(Item-finding rows)
++++++++++
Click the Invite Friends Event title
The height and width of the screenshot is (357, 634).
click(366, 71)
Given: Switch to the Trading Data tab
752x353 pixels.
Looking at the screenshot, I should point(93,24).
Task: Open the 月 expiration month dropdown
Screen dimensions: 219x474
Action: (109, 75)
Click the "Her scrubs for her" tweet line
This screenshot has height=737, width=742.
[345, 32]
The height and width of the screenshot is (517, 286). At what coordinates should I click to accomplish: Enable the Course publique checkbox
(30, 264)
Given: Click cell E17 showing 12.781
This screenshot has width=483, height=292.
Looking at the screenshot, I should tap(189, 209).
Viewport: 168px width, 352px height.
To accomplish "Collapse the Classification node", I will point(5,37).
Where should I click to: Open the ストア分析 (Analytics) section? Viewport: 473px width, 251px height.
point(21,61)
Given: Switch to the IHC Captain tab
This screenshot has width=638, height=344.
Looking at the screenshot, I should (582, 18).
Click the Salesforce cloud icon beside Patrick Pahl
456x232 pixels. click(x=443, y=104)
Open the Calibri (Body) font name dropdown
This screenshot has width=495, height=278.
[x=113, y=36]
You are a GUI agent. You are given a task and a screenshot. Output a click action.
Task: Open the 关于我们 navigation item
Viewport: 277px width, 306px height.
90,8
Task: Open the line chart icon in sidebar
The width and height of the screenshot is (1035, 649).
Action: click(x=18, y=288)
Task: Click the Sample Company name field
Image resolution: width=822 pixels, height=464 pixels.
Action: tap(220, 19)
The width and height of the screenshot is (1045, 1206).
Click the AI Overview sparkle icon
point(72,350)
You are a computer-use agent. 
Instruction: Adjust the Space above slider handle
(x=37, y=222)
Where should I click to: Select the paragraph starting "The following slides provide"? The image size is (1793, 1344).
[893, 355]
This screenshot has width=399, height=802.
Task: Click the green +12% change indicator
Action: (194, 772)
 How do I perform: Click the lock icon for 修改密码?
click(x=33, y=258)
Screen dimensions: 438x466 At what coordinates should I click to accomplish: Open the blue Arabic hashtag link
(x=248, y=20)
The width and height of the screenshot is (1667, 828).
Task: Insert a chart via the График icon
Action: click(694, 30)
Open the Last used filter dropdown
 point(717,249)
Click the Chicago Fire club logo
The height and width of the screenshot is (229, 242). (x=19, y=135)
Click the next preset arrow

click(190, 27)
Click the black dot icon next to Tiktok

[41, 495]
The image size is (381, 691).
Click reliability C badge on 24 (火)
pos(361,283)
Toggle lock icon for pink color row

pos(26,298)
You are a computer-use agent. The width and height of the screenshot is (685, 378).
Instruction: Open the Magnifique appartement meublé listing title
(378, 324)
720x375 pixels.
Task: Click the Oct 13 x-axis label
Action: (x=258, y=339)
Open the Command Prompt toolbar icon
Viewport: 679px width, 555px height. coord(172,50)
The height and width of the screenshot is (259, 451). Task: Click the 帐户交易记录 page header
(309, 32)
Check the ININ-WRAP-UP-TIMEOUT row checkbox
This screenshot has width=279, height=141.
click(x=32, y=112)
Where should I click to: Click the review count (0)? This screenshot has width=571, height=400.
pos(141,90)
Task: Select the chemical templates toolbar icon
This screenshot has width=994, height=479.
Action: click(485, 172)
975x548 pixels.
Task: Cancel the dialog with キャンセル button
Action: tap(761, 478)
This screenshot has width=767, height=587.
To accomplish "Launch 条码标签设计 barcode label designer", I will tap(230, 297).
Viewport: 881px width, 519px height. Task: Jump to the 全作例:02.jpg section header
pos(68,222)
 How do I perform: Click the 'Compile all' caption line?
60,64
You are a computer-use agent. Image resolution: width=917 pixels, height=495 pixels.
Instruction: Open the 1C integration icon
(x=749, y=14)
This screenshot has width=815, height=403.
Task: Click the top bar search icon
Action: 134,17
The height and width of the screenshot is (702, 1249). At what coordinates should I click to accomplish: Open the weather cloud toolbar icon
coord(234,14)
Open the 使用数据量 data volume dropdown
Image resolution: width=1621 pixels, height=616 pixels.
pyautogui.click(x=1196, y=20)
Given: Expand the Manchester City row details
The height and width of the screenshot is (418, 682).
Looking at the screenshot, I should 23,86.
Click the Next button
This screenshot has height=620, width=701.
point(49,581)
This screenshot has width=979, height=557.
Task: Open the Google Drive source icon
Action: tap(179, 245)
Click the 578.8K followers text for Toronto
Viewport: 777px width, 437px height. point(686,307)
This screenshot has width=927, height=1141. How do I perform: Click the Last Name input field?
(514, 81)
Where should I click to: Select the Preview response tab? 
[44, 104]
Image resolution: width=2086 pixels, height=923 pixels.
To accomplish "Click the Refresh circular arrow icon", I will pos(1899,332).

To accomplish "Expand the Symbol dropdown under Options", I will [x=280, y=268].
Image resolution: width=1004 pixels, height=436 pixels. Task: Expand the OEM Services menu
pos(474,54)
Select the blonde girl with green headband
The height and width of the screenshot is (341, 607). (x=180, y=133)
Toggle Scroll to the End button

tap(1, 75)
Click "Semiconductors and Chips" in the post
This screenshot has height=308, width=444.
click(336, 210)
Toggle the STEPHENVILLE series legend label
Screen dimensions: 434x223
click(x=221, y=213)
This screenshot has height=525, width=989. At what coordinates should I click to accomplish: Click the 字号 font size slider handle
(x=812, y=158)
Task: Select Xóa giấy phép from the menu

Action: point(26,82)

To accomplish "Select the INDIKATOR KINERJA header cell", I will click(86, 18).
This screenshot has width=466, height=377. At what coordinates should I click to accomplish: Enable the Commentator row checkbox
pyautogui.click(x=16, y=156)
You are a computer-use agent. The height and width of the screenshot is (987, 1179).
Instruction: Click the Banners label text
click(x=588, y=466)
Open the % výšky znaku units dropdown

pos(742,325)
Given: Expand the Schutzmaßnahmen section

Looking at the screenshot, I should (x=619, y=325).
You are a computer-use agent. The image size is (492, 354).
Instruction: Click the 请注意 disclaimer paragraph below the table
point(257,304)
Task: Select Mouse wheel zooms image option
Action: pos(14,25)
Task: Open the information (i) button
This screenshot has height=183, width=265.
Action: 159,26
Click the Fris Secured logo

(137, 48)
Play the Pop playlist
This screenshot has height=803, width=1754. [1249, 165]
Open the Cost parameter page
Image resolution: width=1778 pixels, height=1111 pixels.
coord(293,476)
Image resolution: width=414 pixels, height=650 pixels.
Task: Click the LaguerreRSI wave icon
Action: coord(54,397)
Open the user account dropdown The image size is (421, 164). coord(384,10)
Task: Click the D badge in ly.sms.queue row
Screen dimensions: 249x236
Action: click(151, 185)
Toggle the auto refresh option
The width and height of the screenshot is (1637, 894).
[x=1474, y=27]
++++++++++
Written exercise
Swap "Screen dimensions" for "Display size" throughout the rows above and reproduce them with everything else unchanged.

Correct output
Click the Invite Friends Event title
The height and width of the screenshot is (357, 634).
click(366, 71)
Given: Switch to the Trading Data tab
752x353 pixels.
Looking at the screenshot, I should point(93,24).
Task: Open the 月 expiration month dropdown
Display size: 219x474
Action: (109, 75)
Click the "Her scrubs for her" tweet line
This screenshot has height=737, width=742.
[345, 32]
The height and width of the screenshot is (517, 286). At what coordinates should I click to accomplish: Enable the Course publique checkbox
(30, 264)
Given: Click cell E17 showing 12.781
This screenshot has width=483, height=292.
Looking at the screenshot, I should tap(189, 209).
Viewport: 168px width, 352px height.
To accomplish "Collapse the Classification node", I will point(5,37).
Where should I click to: Open the ストア分析 (Analytics) section? Viewport: 473px width, 251px height.
point(21,61)
Given: Switch to the IHC Captain tab
This screenshot has width=638, height=344.
Looking at the screenshot, I should (582, 18).
Click the Salesforce cloud icon beside Patrick Pahl
456x232 pixels. click(x=443, y=104)
Open the Calibri (Body) font name dropdown
This screenshot has width=495, height=278.
[x=113, y=36]
You are a GUI agent. You are given a task and a screenshot. Output a click action.
Task: Open the 关于我们 navigation item
Viewport: 277px width, 306px height.
90,8
Task: Open the line chart icon in sidebar
The width and height of the screenshot is (1035, 649).
Action: click(x=18, y=288)
Task: Click the Sample Company name field
Image resolution: width=822 pixels, height=464 pixels.
Action: tap(220, 19)
The width and height of the screenshot is (1045, 1206).
Click the AI Overview sparkle icon
point(72,350)
You are a computer-use agent. 
Instruction: Adjust the Space above slider handle
(x=37, y=222)
Where should I click to: Select the paragraph starting "The following slides provide"? The image size is (1793, 1344).
[893, 355]
This screenshot has width=399, height=802.
Task: Click the green +12% change indicator
Action: (194, 772)
 How do I perform: Click the lock icon for 修改密码?
click(x=33, y=258)
Display size: 438x466 At what coordinates should I click to accomplish: Open the blue Arabic hashtag link
(x=248, y=20)
The width and height of the screenshot is (1667, 828).
Task: Insert a chart via the График icon
Action: click(694, 30)
Open the Last used filter dropdown
 point(717,249)
Click the Chicago Fire club logo
The height and width of the screenshot is (229, 242). (x=19, y=135)
Click the next preset arrow

click(190, 27)
Click the black dot icon next to Tiktok

[41, 495]
The image size is (381, 691).
Click reliability C badge on 24 (火)
pos(361,283)
Toggle lock icon for pink color row

pos(26,298)
You are a computer-use agent. The width and height of the screenshot is (685, 378).
Instruction: Open the Magnifique appartement meublé listing title
(378, 324)
720x375 pixels.
Task: Click the Oct 13 x-axis label
Action: (x=258, y=339)
Open the Command Prompt toolbar icon
Viewport: 679px width, 555px height. coord(172,50)
The height and width of the screenshot is (259, 451). Task: Click the 帐户交易记录 page header
(309, 32)
Check the ININ-WRAP-UP-TIMEOUT row checkbox
This screenshot has width=279, height=141.
click(x=32, y=112)
Where should I click to: Click the review count (0)? This screenshot has width=571, height=400.
pos(141,90)
Task: Select the chemical templates toolbar icon
This screenshot has width=994, height=479.
Action: click(485, 172)
975x548 pixels.
Task: Cancel the dialog with キャンセル button
Action: tap(761, 478)
This screenshot has width=767, height=587.
To accomplish "Launch 条码标签设计 barcode label designer", I will tap(230, 297).
Viewport: 881px width, 519px height. Task: Jump to the 全作例:02.jpg section header
pos(68,222)
 How do I perform: Click the 'Compile all' caption line?
60,64
You are a computer-use agent. Image resolution: width=917 pixels, height=495 pixels.
Instruction: Open the 1C integration icon
(x=749, y=14)
This screenshot has width=815, height=403.
Task: Click the top bar search icon
Action: 134,17
The height and width of the screenshot is (702, 1249). At what coordinates should I click to accomplish: Open the weather cloud toolbar icon
coord(234,14)
Open the 使用数据量 data volume dropdown
Image resolution: width=1621 pixels, height=616 pixels.
pyautogui.click(x=1196, y=20)
Given: Expand the Manchester City row details
The height and width of the screenshot is (418, 682).
Looking at the screenshot, I should 23,86.
Click the Next button
This screenshot has height=620, width=701.
point(49,581)
This screenshot has width=979, height=557.
Task: Open the Google Drive source icon
Action: tap(179, 245)
Click the 578.8K followers text for Toronto
Viewport: 777px width, 437px height. point(686,307)
This screenshot has width=927, height=1141. How do I perform: Click the Last Name input field?
(514, 81)
Where should I click to: Select the Preview response tab? 
[44, 104]
Image resolution: width=2086 pixels, height=923 pixels.
To accomplish "Click the Refresh circular arrow icon", I will pos(1899,332).

To accomplish "Expand the Symbol dropdown under Options", I will [x=280, y=268].
Image resolution: width=1004 pixels, height=436 pixels. Task: Expand the OEM Services menu
pos(474,54)
Select the blonde girl with green headband
The height and width of the screenshot is (341, 607). (x=180, y=133)
Toggle Scroll to the End button

tap(1, 75)
Click "Semiconductors and Chips" in the post
This screenshot has height=308, width=444.
click(336, 210)
Toggle the STEPHENVILLE series legend label
Display size: 434x223
click(x=221, y=213)
This screenshot has height=525, width=989. At what coordinates should I click to accomplish: Click the 字号 font size slider handle
(x=812, y=158)
Task: Select Xóa giấy phép from the menu

Action: point(26,82)

To accomplish "Select the INDIKATOR KINERJA header cell", I will click(86, 18).
This screenshot has width=466, height=377. At what coordinates should I click to accomplish: Enable the Commentator row checkbox
pyautogui.click(x=16, y=156)
You are a computer-use agent. The height and width of the screenshot is (987, 1179).
Instruction: Click the Banners label text
click(x=588, y=466)
Open the % výšky znaku units dropdown

pos(742,325)
Given: Expand the Schutzmaßnahmen section

Looking at the screenshot, I should (x=619, y=325).
You are a computer-use agent. The image size is (492, 354).
Instruction: Click the 请注意 disclaimer paragraph below the table
point(257,304)
Task: Select Mouse wheel zooms image option
Action: pos(14,25)
Task: Open the information (i) button
This screenshot has height=183, width=265.
Action: 159,26
Click the Fris Secured logo

(137, 48)
Play the Pop playlist
This screenshot has height=803, width=1754. [1249, 165]
Open the Cost parameter page
Image resolution: width=1778 pixels, height=1111 pixels.
coord(293,476)
Image resolution: width=414 pixels, height=650 pixels.
Task: Click the LaguerreRSI wave icon
Action: coord(54,397)
Open the user account dropdown The image size is (421, 164). coord(384,10)
Task: Click the D badge in ly.sms.queue row
Display size: 249x236
Action: click(151, 185)
Toggle the auto refresh option
The width and height of the screenshot is (1637, 894).
[x=1474, y=27]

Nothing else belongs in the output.